Key words: hydrodynamics - Herbig-Haro objects - ISM: jets and outflows - X-rays: ISM

1 Introduction

In the first decade of this century, high-energy emission from protostellar jets (originally suggested by Pravdo & Marshall 1981) has been discovered, taking advantage of both the high spatial resolution of Chandra and the high effective area of XMM-Newton. To date, about ten X-ray-emitting Herbig-Haro (HH) objects are known, whose main emission properties are reviewed in Table 1 (see also Bonito et al. 2007).

Table 1:   Physical properties observed in X-ray-emitting HH jets.

The X-ray sources detected in HH jets are characterized by different morphologies, luminosities, and locations within the jet. In some cases, the X-ray-emitting region is located at the base of the (optical) jet, near the protostar from which the jet originates. This is the case, for instance, for the low-mass (LM) HH 154 and DG Tau jets, both in Taurus (see Güdel et al. 2005; Bally et al. 2003). In other cases, the X-ray source is located farther away from the protostar as, for example, for the high-mass (HM) HH 80/81 jet. Concerning the morphology, some of the X-ray sources cannot be resolved by current instruments (and appear point-like), some others appear to be elongated. In one case (HH 154) a knotty X-ray source is found (resembling the knotty morphology commonly observed in the optical emission from HH jets), which consists of an elongated tail with a measurable proper motion away from the stellar source and an apparently stationary point-like source (Favata et al. 2006).

Current models, aimed at explaining the origin of X-ray emission from protostellar jets, considered a continuous supersonic jet propagating through a homogeneous interstellar medium (Bonito et al. 2004,2007). These models succeeded in predicting X-ray sources associated with jets with luminosity and proper motion in good agreement with the observations.

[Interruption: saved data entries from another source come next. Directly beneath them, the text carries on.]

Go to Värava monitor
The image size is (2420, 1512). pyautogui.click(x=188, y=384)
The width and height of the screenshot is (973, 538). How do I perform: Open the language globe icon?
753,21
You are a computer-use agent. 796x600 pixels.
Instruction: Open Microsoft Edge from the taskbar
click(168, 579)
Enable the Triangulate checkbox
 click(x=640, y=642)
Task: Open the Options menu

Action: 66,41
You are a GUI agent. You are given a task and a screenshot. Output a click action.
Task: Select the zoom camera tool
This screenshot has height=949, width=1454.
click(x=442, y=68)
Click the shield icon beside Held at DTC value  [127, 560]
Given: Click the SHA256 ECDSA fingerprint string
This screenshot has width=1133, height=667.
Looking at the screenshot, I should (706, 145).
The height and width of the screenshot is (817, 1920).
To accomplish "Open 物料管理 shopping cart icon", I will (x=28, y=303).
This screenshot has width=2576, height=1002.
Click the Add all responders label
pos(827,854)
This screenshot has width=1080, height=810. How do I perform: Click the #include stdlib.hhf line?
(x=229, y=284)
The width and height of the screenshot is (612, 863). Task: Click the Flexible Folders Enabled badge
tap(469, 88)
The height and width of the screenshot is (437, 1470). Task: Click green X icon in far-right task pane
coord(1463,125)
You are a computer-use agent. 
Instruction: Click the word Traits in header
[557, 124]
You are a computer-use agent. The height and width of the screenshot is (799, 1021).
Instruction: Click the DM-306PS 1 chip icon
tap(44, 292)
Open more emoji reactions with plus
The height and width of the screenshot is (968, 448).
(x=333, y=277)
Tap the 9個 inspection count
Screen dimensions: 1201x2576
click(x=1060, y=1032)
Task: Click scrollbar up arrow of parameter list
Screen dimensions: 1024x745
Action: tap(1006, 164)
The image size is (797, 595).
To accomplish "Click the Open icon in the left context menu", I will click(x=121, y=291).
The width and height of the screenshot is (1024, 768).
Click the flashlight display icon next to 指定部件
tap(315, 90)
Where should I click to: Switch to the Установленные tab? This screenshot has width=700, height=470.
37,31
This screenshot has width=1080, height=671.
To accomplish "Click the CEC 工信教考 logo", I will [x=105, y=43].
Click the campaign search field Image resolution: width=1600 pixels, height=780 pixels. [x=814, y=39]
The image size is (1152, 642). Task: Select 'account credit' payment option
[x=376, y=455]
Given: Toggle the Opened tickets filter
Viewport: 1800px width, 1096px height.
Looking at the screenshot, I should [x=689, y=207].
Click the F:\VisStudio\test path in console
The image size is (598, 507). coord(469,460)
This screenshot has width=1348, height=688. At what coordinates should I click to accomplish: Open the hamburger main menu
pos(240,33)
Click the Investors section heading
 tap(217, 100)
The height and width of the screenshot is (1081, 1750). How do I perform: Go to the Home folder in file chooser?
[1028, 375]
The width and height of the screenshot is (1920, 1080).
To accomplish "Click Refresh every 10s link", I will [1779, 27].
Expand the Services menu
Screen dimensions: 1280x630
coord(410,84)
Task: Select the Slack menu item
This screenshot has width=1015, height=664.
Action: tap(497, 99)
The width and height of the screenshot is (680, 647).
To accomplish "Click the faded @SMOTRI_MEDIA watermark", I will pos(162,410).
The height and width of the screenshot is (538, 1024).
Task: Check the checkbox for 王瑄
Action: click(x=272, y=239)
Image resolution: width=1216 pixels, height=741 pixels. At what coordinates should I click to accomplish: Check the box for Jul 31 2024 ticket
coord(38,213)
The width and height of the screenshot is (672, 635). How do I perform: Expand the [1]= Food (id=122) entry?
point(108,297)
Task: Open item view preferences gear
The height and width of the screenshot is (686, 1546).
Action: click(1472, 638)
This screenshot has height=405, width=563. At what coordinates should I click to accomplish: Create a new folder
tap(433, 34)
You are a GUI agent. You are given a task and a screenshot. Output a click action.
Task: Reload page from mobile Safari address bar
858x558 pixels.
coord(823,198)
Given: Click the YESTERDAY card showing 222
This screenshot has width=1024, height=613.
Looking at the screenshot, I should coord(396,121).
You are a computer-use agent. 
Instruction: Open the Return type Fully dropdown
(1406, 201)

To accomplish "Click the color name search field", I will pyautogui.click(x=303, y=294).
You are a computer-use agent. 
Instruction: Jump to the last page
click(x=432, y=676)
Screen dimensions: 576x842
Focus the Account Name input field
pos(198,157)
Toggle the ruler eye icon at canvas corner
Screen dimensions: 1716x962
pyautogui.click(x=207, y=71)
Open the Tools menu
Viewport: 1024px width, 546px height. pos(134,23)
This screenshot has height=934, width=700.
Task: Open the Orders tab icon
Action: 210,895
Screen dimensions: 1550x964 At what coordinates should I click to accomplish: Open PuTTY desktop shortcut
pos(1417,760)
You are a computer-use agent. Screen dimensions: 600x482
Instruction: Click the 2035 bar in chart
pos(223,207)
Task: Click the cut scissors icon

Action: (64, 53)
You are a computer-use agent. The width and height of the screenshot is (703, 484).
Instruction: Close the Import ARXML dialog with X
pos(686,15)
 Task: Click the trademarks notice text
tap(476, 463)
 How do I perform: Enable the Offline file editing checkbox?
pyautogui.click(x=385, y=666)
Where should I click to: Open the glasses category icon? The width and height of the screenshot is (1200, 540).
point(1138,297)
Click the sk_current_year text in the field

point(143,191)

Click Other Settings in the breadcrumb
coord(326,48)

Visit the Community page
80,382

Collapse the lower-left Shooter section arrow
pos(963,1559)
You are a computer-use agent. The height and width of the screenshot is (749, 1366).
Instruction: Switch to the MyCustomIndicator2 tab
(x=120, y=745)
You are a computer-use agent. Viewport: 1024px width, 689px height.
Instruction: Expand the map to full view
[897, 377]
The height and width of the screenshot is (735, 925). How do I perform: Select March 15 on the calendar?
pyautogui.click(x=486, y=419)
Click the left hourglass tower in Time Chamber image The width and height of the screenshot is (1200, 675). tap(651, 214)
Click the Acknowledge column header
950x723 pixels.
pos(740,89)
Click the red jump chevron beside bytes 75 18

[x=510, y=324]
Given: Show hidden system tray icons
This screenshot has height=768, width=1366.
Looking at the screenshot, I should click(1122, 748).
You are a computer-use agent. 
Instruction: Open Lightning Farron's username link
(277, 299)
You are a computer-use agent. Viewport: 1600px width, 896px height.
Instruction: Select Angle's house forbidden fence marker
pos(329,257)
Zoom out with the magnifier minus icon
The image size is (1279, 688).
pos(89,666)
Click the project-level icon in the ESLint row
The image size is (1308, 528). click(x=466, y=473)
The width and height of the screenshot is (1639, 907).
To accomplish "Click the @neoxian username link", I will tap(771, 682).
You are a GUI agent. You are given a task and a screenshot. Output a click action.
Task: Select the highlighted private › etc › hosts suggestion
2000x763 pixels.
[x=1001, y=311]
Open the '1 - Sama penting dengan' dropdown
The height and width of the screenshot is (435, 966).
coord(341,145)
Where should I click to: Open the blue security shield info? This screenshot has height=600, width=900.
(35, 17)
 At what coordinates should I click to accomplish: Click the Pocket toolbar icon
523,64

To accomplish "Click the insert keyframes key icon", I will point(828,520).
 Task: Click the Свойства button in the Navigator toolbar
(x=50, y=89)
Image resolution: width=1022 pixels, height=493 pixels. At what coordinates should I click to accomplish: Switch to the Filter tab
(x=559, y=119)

They failed, however, in reproducing the complex knotty morphology of the X-ray source detected in HH 154 (Favata et al. 2006).

In a previous paper (Bonito et al. 2010; hereafter Paper I), we proposed an improvement to these models by considering the scenario based on a pulsed jet, i.e. a jet characterized by an ejection velocity varying randomly in time, and interacting with an initially homogeneous ambient medium. The aim was to investigate the origin of the irregular knotty structure observed in protostellar jets in different wavelength bands and the complex interactions occurring among blobs of plasma ejected from the stellar source. Our analysis showed that the mutual interactions of blobs ejected at different epochs and with different speed naturally reproduce the irregular pattern of knots observed along the jet axis in many HH objects and lead to a variety of plasma components which cannot be described by models of a jet ejected with a sinusoidal variable velocity (e.g. Raga et al. 2007).

Here we further explore the model of a randomly ejected pulsed jet presented in Paper I with the aim to investigate the properties of its X-ray emission and how these properties may depend on the physical conditions in which the jet evolves. Indeed, X-ray emission from jets is observed in HH objects at different evolutionary stages and with different masses: for instance, HH 154 originates from a LM binary system of class 0 and class I sources; DG Tau is a more evolved LM classical T Tauri star; HH 80/81 originates from an HM pre-main-sequence star. Given the wide range of conditions in which X-ray emission from jets originates, it is important to address the following issues: where and when is the X-ray emission expected to arise from HH jets? How common is the high-energy emission from HH jets?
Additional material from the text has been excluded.